What needs to be done:
The answer should contain all of the records below, each one copied word for word.

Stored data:
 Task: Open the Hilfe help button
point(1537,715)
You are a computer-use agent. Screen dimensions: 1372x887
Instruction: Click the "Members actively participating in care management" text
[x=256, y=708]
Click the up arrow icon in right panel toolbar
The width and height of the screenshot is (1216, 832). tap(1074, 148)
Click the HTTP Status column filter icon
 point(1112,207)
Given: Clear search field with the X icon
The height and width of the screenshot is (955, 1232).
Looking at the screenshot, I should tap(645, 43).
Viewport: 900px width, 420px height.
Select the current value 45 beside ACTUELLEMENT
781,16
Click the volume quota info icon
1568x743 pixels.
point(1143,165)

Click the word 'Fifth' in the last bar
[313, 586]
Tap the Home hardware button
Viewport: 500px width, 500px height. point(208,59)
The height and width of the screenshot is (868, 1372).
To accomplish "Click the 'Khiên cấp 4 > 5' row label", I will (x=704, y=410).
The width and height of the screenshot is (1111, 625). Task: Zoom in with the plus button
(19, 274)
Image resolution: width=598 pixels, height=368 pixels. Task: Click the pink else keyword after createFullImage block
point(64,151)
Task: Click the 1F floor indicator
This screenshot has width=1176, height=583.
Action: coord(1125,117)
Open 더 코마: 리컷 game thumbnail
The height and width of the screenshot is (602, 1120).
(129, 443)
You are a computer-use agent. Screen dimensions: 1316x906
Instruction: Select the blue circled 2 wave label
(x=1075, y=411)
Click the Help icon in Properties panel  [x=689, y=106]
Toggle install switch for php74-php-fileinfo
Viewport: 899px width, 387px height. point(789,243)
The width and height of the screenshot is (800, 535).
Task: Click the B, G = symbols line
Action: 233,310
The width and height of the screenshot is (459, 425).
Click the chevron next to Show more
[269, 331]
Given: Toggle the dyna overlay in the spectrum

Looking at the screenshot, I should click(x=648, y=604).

Answer:
 Task: Open the Hilfe help button
point(1537,715)
You are a computer-use agent. Screen dimensions: 1372x887
Instruction: Click the "Members actively participating in care management" text
[x=256, y=708]
Click the up arrow icon in right panel toolbar
The width and height of the screenshot is (1216, 832). tap(1074, 148)
Click the HTTP Status column filter icon
 point(1112,207)
Given: Clear search field with the X icon
The height and width of the screenshot is (955, 1232).
Looking at the screenshot, I should tap(645, 43).
Viewport: 900px width, 420px height.
Select the current value 45 beside ACTUELLEMENT
781,16
Click the volume quota info icon
1568x743 pixels.
point(1143,165)

Click the word 'Fifth' in the last bar
[313, 586]
Tap the Home hardware button
Viewport: 500px width, 500px height. point(208,59)
The height and width of the screenshot is (868, 1372).
To accomplish "Click the 'Khiên cấp 4 > 5' row label", I will (x=704, y=410).
The width and height of the screenshot is (1111, 625). Task: Zoom in with the plus button
(19, 274)
Image resolution: width=598 pixels, height=368 pixels. Task: Click the pink else keyword after createFullImage block
point(64,151)
Task: Click the 1F floor indicator
This screenshot has width=1176, height=583.
Action: coord(1125,117)
Open 더 코마: 리컷 game thumbnail
The height and width of the screenshot is (602, 1120).
(129, 443)
You are a computer-use agent. Screen dimensions: 1316x906
Instruction: Select the blue circled 2 wave label
(x=1075, y=411)
Click the Help icon in Properties panel  [x=689, y=106]
Toggle install switch for php74-php-fileinfo
Viewport: 899px width, 387px height. point(789,243)
The width and height of the screenshot is (800, 535).
Task: Click the B, G = symbols line
Action: 233,310
The width and height of the screenshot is (459, 425).
Click the chevron next to Show more
[269, 331]
Given: Toggle the dyna overlay in the spectrum

Looking at the screenshot, I should click(x=648, y=604).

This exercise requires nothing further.